Treatment of inflammatory bowel disease in small animals is some­what empirical as there is a poor understanding of the underlying cause of the disorder, which may indeed be a collection of disorders with a commonality of histopathological changes. The mainstays of treatment include dietary therapy, corticosteroids, azathioprine, ciclosporin, anti­biotics (e.g. tylosin or metronidazole) and possibly pre- or probiotics, in varying combinations. Where the side effects of corticosteroids become severe enough to decrease the dog’s quality of life, other medications (e.g. azathioprine or ciclosporin) should be added to try to decrease the corticosteroid dose without losing remission of disease.

As in this case, hypocalcaemia has been reported in protein losing enteropathies, which can be due to the low albumin; however, these changes can also occur due to malabsorption of vitamin D. Unabsorbed fatty acids can also bind dietary calcium to form insoluble salts which are not absorbed. Treatment with the calcitriol form of vitamin D was initiated in this case to try to increase intestinal calcium absorption.

Epidemiology

Most dogs with lymphocytic plasmacytic enteritis are middle aged to older, although it can occur in younger dogs. Breed related immunopro- liferative enteropathy is recognized in Basenjis and breed related pro­tein losing enteropathies have been reported in soft coated wheaten ter­riers and Lundenhounds. Sharpei dogs also have an increased risk for in­flammatory enteritis, likely related to IgG or IgA deficiencies. Many Ger­man shepherd dogs also have IgA deficiency which likely plays a role in chronic enteropathies. Anecdotally, some clinicians do believe that Jack Russell terriers may also be at risk for enteritis.

Prognosis

Inflammatory bowel disease can be difficult to control; in one study only 26% of dogs with IBD were considered to be in remission at a 6 month follow-up check. The presence of hypoalbuminaemia is a negative pro­gnostic indicator and an elevated canine pancreatic lipase concentration is also associated with a negative outcome.

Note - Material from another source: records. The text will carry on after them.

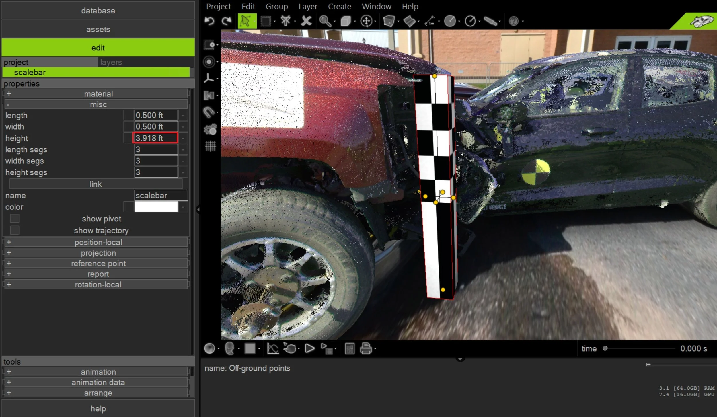
Task: Click the link button
Action: (x=96, y=184)
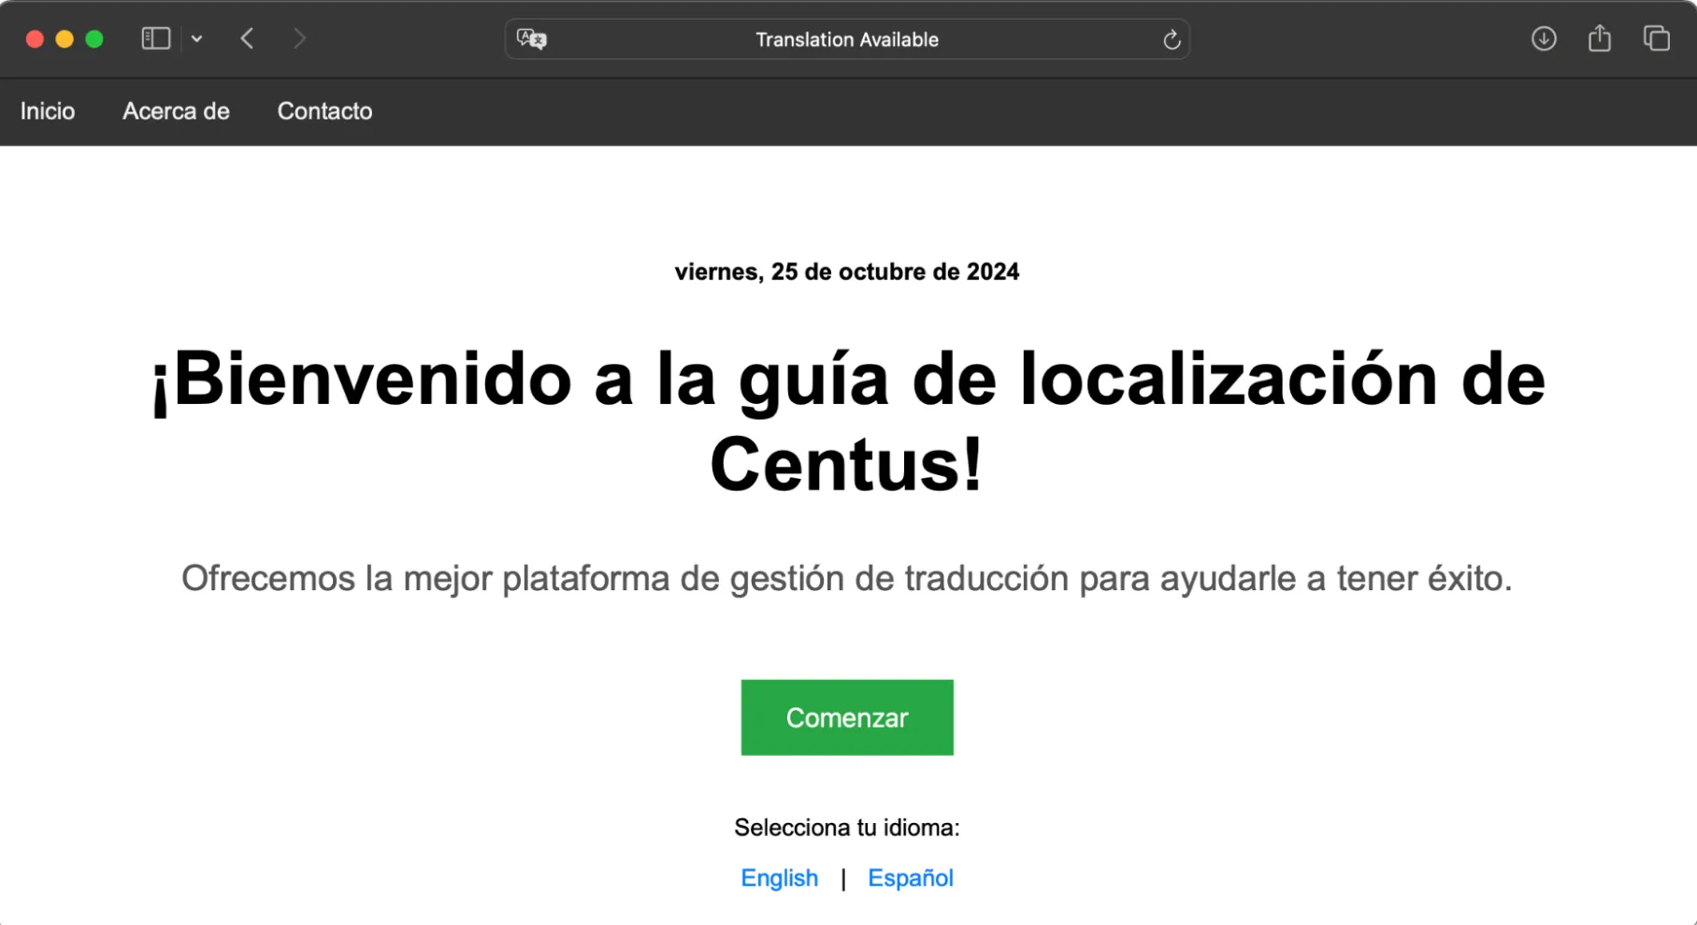Click the downloads icon in the toolbar
The width and height of the screenshot is (1697, 925).
pos(1543,38)
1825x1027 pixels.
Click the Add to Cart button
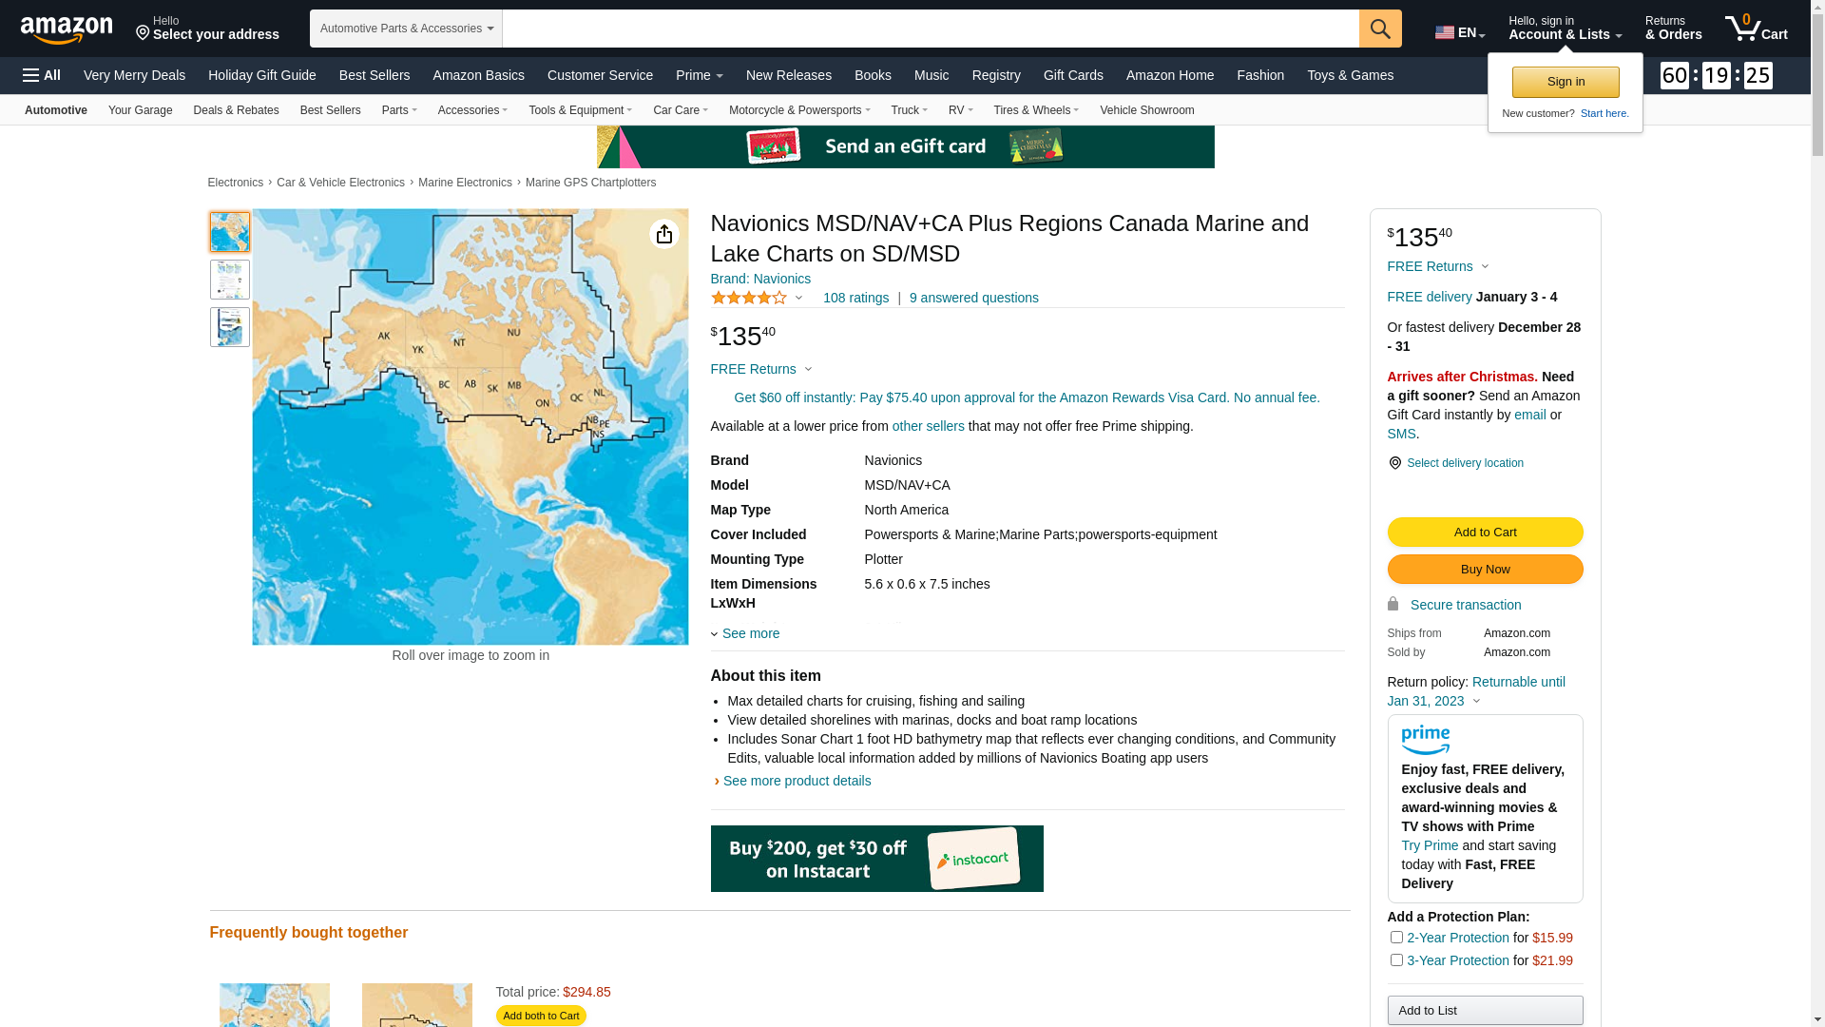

The long-term prognosis for dogs with PLE due to inflammatory causes is also guarded and most require long-term therapy. The prognos­is for lymphangiectasia is also guarded.

As with other causes of protein loss, there can be loss of antithrombin, which has a similar molecular weight to albumin. This loss, along with vascular damage from immune complexes, may predispose these cases to the formation of thrombi. In this dog’s case, he had an additional risk factor due to the formation of a large thrombus in his jugular vein, which could have seeded other thrombi.